Manasseh Dawes (died 1829) was an English barrister and miscellaneous writer.

==Life==
Dawes was a barrister of the Inner Temple. He left the bar and lived quietly at Clifford's Inn for the last thirty-six years of his life. He died 2 April 1829.

==Works==
Dawes took the Whig side on the American War of Independence, and the law of libel; but defended William Blackstone against Jeremy Bentham, had doubts as to abolishing tests, and held that philosophical truth was beyond reach. His major works were:

- Letter to Lord Chatham on American Affairs, 1777 (on the title-page he describes himself as author of "several anonymous pieces").
- Essay on Intellectual Liberty, 1780; it criticised Jeremy Bentham's Fragment.
- Philosophical Considerations, 1780; on the controversy between Joseph Priestley and Richard Price.
- Nature and Extent of Supreme Power, 1783; on John Locke's Social Compact.
- "Remarks on the Preceding Dialogue ['The Principles of Government, in a Dialogue between a Gentleman and a Farmer' by William Jones], and the Case of the Dean of Asaph" in England's Alarm!
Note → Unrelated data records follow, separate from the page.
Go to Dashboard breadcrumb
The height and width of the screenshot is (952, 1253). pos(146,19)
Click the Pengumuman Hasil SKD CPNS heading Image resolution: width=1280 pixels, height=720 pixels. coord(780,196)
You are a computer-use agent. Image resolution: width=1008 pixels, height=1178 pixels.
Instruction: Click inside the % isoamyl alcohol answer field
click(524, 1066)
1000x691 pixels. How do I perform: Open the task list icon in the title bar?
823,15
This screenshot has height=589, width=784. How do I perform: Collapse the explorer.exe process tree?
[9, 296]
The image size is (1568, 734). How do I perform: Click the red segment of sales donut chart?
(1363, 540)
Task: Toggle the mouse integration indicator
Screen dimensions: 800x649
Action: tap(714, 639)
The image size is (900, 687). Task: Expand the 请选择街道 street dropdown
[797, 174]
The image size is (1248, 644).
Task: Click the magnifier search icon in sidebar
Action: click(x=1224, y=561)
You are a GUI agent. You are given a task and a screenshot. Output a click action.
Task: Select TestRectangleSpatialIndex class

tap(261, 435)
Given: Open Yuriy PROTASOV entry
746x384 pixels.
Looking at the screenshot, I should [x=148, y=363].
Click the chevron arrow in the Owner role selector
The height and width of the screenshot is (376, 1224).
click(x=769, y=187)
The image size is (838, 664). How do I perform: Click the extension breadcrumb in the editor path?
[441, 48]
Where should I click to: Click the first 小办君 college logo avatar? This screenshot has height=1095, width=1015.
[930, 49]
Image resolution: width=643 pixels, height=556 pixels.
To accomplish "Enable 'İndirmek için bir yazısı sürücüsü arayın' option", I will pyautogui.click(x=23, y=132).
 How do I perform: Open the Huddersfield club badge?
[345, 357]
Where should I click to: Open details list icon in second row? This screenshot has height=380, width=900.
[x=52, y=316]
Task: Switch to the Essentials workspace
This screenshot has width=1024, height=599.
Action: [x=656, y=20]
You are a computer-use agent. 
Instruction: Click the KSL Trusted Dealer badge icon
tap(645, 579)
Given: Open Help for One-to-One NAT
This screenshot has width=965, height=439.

On the Prevailing Doctrine of Libels, as Laid down by the Earl of Mansfield, 1785.
- Deformity of the Doctrine of Libels, 1785; this and the previous work refer to the Case of the Dean of St Asaph.
- Introduction to a Knowledge of the Law on Real Estates, 1814.
- Epitome of the Law of Landed Property, 1818.

Dawes also edited (1784) a posthumous poem by John Stuckey on The Vanity of all Human Knowledge, with a dedication to Priestley.